- Genre: comedy-drama sitcom
- Written by: Alan Whiting
- Directed by: Simon Massey
- Starring: Neil Pearson Joanna Roth Mark Benton Hugh Bonneville Hermione Norris Denise Welch Charlie Hardwick Daisy Bates Neil Armstrong Trevor Fox
- Country of origin: United Kingdom
- Original language: English
- No. of series: 1
- No. of episodes: 6

Production
- Executive producer: David Reynolds
- Producer: Elizabeth Lizzie Taylor
- Running time: 30 minutes
- Production company: Yorkshire Television

Original release
- Network: ITV
- Release: 9 May – 13 June 1997

= See You Friday =

See You Friday is a British comedy-drama made by Yorkshire Television. It ran for one series on ITV from 9 May to 13 June 1997. It was written by Alan Whiting and directed by Simon Massey.

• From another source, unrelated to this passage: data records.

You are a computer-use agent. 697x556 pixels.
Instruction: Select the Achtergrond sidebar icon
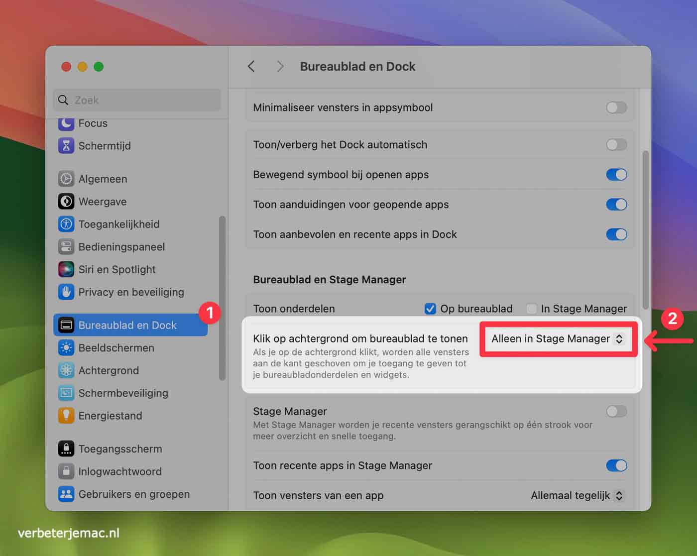[x=66, y=370]
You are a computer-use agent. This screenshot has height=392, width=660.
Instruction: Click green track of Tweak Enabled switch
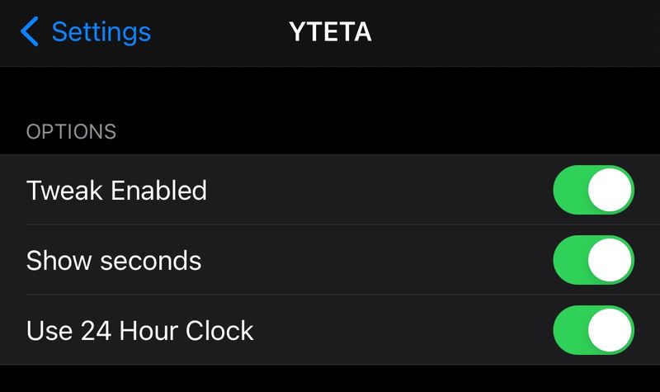570,190
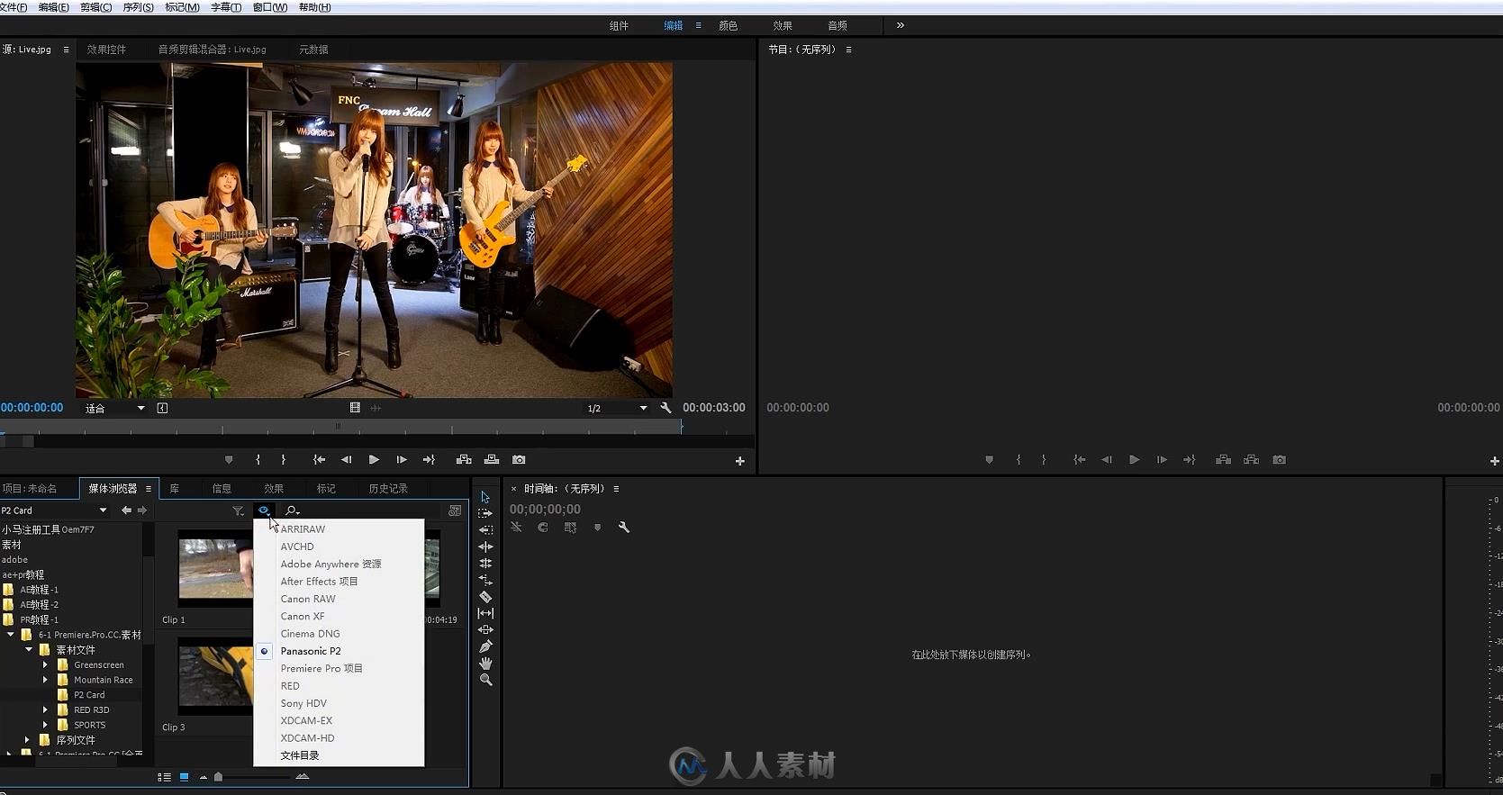1503x795 pixels.
Task: Open the 颜色 workspace
Action: (728, 25)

Greg (Neil Pearson) and Lucy (Joanna Roth) meet on the final night of their separate holidays in Greece. They want to see one another again, but he lives in Newcastle upon Tyne and she is based in London. Over the coming weeks, they attempt to maintain a long-distance romance. The series also featured Mark Benton, Hugh Bonneville, Hermione Norris, Denise Welch and Charlie Hardwick in supporting roles.

==Episodes==
- Episode One (9 May 1997)
- Episode Two (16 May 1997)
Anxious to see Lucy again, Greg drives the 300 miles to London. She is delighted to see him, but as they get to know one another she is surprised to find out that he has been married before.

- Episode Three (23 May 1997)
Lucy travels north to Newcastle upon Tyne, where Greg's sister is organising a dinner party.

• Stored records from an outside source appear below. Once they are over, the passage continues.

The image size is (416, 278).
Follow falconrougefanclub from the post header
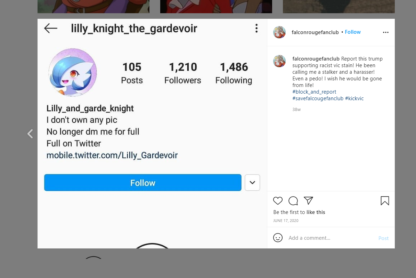353,32
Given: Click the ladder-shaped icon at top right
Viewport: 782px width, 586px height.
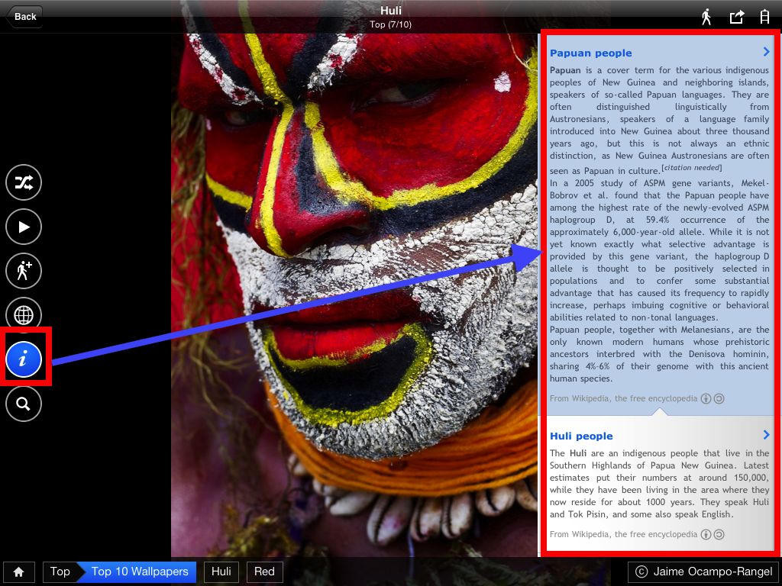Looking at the screenshot, I should point(764,17).
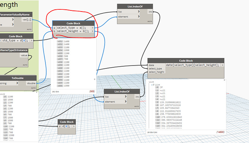Image resolution: width=249 pixels, height=143 pixels.
Task: Click the AUTO lacing label on ToDouble node
Action: 33,88
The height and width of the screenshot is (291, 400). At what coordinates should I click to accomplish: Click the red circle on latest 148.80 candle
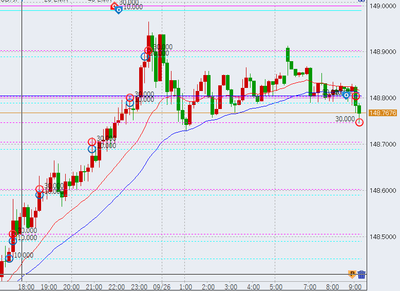[x=356, y=96]
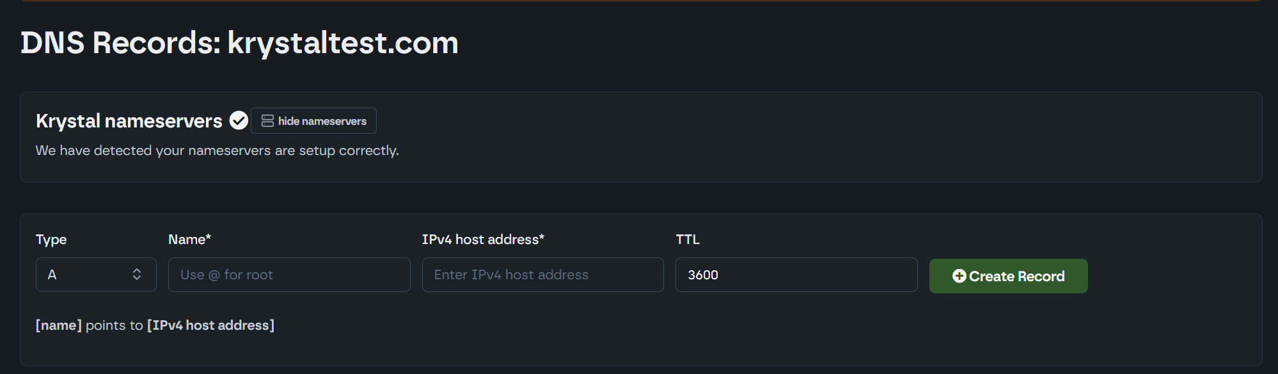Click the Name* field label
Image resolution: width=1278 pixels, height=374 pixels.
(189, 240)
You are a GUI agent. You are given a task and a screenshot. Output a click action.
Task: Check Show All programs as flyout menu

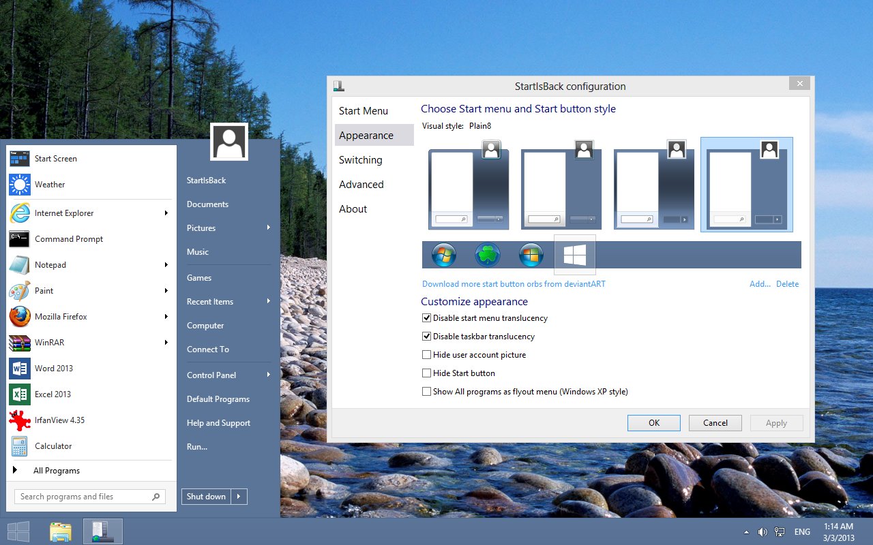pyautogui.click(x=426, y=391)
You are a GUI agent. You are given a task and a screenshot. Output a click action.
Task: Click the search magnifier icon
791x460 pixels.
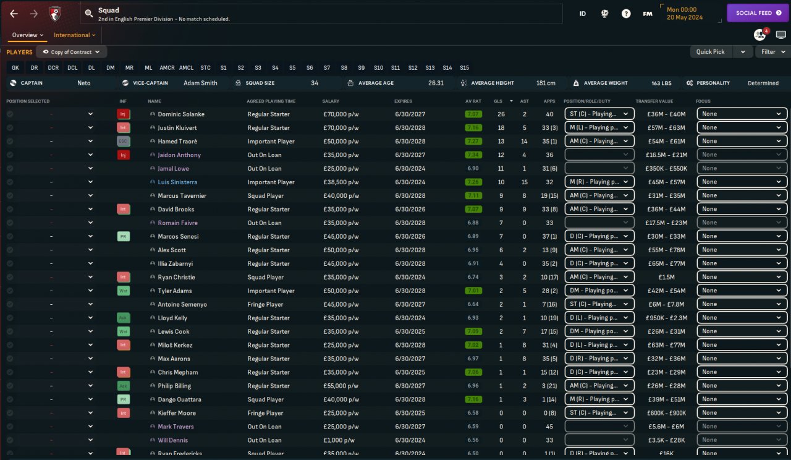(x=89, y=14)
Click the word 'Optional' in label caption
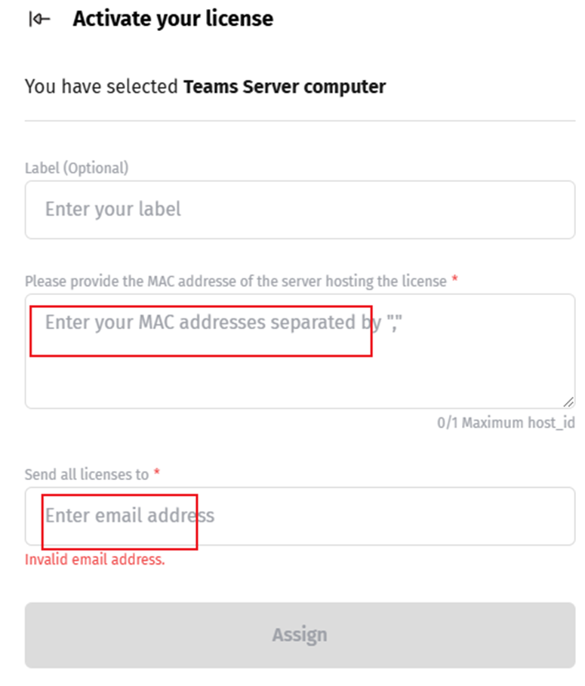Image resolution: width=585 pixels, height=686 pixels. click(x=96, y=168)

- Episode Four (30 May 1997)
Greg has to cancel a planned trip to London, as he has to go to a friend's birthday party. Lucy agrees to travel to Newcastle upon Tyne, but her car breaks down en route.

- Episode Five (6 June 1997)
Greg meets Lucy on the train from London, to take her for a romantic weekend at a hotel. The couple want to move in together, but neither is prepared to uproot.

- Episode Six (13 June 1997)
Lucy travels north to attend Greg's sister's wedding. When she finds a ring in his pocket, she supposes that he plans to propose. A car journey with Greg's ex-wife proves troublesome.